Collected data entries:

·····

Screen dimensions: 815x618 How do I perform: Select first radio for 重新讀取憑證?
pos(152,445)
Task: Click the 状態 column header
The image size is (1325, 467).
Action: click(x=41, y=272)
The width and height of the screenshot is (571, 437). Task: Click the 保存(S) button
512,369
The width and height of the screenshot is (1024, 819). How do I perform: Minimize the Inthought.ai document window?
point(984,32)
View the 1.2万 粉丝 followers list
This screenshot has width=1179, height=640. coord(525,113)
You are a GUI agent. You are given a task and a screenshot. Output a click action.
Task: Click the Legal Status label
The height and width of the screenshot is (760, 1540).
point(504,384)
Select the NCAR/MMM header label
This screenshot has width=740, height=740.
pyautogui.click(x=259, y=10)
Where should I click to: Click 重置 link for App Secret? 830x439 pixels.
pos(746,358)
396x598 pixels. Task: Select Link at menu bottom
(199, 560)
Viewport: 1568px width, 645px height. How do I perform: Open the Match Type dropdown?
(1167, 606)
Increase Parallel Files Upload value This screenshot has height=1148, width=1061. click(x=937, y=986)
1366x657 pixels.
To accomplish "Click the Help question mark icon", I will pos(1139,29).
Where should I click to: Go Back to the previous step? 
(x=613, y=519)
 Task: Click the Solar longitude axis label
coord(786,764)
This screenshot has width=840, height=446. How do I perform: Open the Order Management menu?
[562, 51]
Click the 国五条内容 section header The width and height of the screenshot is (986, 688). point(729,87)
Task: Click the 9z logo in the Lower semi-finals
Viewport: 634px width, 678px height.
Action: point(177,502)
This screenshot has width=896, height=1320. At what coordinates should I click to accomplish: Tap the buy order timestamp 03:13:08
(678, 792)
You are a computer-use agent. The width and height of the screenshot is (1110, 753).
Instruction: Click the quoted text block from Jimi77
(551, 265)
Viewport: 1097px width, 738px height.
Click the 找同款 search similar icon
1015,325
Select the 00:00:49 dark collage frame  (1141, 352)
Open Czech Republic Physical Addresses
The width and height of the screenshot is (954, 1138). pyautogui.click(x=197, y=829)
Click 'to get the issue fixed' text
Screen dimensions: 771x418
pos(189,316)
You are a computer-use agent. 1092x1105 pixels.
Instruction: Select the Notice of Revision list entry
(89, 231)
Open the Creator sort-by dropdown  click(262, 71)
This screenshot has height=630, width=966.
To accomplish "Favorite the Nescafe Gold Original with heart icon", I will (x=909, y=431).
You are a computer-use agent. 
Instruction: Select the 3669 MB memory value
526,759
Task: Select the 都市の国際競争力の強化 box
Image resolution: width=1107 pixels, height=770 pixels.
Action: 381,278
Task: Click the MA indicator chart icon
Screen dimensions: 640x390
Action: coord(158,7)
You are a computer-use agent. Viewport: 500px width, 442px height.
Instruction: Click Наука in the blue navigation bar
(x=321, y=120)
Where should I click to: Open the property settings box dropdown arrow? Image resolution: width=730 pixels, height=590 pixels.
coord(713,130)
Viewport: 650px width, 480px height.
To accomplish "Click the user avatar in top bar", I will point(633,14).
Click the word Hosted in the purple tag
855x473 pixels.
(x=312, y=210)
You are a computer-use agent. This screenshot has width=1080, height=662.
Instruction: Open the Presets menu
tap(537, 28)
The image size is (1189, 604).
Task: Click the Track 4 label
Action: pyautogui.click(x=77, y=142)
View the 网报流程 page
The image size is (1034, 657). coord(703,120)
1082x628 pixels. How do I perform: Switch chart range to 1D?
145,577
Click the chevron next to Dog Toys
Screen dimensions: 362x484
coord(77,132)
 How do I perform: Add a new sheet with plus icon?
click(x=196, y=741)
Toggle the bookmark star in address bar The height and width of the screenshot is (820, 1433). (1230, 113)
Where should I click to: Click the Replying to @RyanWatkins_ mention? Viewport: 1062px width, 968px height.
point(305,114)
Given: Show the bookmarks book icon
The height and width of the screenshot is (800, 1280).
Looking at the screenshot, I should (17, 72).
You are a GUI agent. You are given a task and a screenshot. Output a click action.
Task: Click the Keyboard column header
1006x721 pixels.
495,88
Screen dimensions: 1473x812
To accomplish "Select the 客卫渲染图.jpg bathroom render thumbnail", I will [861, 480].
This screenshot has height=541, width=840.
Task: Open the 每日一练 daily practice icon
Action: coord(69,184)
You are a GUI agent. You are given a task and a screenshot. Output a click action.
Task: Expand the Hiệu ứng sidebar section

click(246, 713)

·····

Exercise requirements => Restate each line above word for word.

Your solution =>
Screen dimensions: 815x618 How do I perform: Select first radio for 重新讀取憑證?
pos(152,445)
Task: Click the 状態 column header
The image size is (1325, 467).
Action: click(x=41, y=272)
The width and height of the screenshot is (571, 437). Task: Click the 保存(S) button
512,369
The width and height of the screenshot is (1024, 819). How do I perform: Minimize the Inthought.ai document window?
point(984,32)
View the 1.2万 粉丝 followers list
This screenshot has width=1179, height=640. coord(525,113)
You are a GUI agent. You are given a task and a screenshot. Output a click action.
Task: Click the Legal Status label
The height and width of the screenshot is (760, 1540).
point(504,384)
Select the NCAR/MMM header label
This screenshot has width=740, height=740.
pyautogui.click(x=259, y=10)
Where should I click to: Click 重置 link for App Secret? 830x439 pixels.
pos(746,358)
396x598 pixels. Task: Select Link at menu bottom
(199, 560)
Viewport: 1568px width, 645px height. How do I perform: Open the Match Type dropdown?
(1167, 606)
Increase Parallel Files Upload value This screenshot has height=1148, width=1061. click(x=937, y=986)
1366x657 pixels.
To accomplish "Click the Help question mark icon", I will pos(1139,29).
Where should I click to: Go Back to the previous step? 
(x=613, y=519)
 Task: Click the Solar longitude axis label
coord(786,764)
This screenshot has width=840, height=446. How do I perform: Open the Order Management menu?
[562, 51]
Click the 国五条内容 section header The width and height of the screenshot is (986, 688). point(729,87)
Task: Click the 9z logo in the Lower semi-finals
Viewport: 634px width, 678px height.
Action: point(177,502)
This screenshot has width=896, height=1320. At what coordinates should I click to accomplish: Tap the buy order timestamp 03:13:08
(678, 792)
You are a computer-use agent. The width and height of the screenshot is (1110, 753).
Instruction: Click the quoted text block from Jimi77
(551, 265)
Viewport: 1097px width, 738px height.
Click the 找同款 search similar icon
1015,325
Select the 00:00:49 dark collage frame  (1141, 352)
Open Czech Republic Physical Addresses
The width and height of the screenshot is (954, 1138). pyautogui.click(x=197, y=829)
Click 'to get the issue fixed' text
Screen dimensions: 771x418
pos(189,316)
You are a computer-use agent. 1092x1105 pixels.
Instruction: Select the Notice of Revision list entry
(89, 231)
Open the Creator sort-by dropdown  click(262, 71)
This screenshot has height=630, width=966.
To accomplish "Favorite the Nescafe Gold Original with heart icon", I will (x=909, y=431).
You are a computer-use agent. 
Instruction: Select the 3669 MB memory value
526,759
Task: Select the 都市の国際競争力の強化 box
Image resolution: width=1107 pixels, height=770 pixels.
Action: 381,278
Task: Click the MA indicator chart icon
Screen dimensions: 640x390
Action: coord(158,7)
You are a computer-use agent. Viewport: 500px width, 442px height.
Instruction: Click Наука in the blue navigation bar
(x=321, y=120)
Where should I click to: Open the property settings box dropdown arrow? Image resolution: width=730 pixels, height=590 pixels.
coord(713,130)
Viewport: 650px width, 480px height.
To accomplish "Click the user avatar in top bar", I will point(633,14).
Click the word Hosted in the purple tag
855x473 pixels.
(x=312, y=210)
You are a computer-use agent. This screenshot has width=1080, height=662.
Instruction: Open the Presets menu
tap(537, 28)
The image size is (1189, 604).
Task: Click the Track 4 label
Action: pyautogui.click(x=77, y=142)
View the 网报流程 page
The image size is (1034, 657). coord(703,120)
1082x628 pixels. How do I perform: Switch chart range to 1D?
145,577
Click the chevron next to Dog Toys
Screen dimensions: 362x484
coord(77,132)
 How do I perform: Add a new sheet with plus icon?
click(x=196, y=741)
Toggle the bookmark star in address bar The height and width of the screenshot is (820, 1433). (1230, 113)
Where should I click to: Click the Replying to @RyanWatkins_ mention? Viewport: 1062px width, 968px height.
point(305,114)
Given: Show the bookmarks book icon
The height and width of the screenshot is (800, 1280).
Looking at the screenshot, I should (17, 72).
You are a GUI agent. You are given a task and a screenshot. Output a click action.
Task: Click the Keyboard column header
1006x721 pixels.
495,88
Screen dimensions: 1473x812
To accomplish "Select the 客卫渲染图.jpg bathroom render thumbnail", I will [861, 480].
This screenshot has height=541, width=840.
Task: Open the 每日一练 daily practice icon
Action: coord(69,184)
You are a GUI agent. You are given a task and a screenshot. Output a click action.
Task: Expand the Hiệu ứng sidebar section

click(246, 713)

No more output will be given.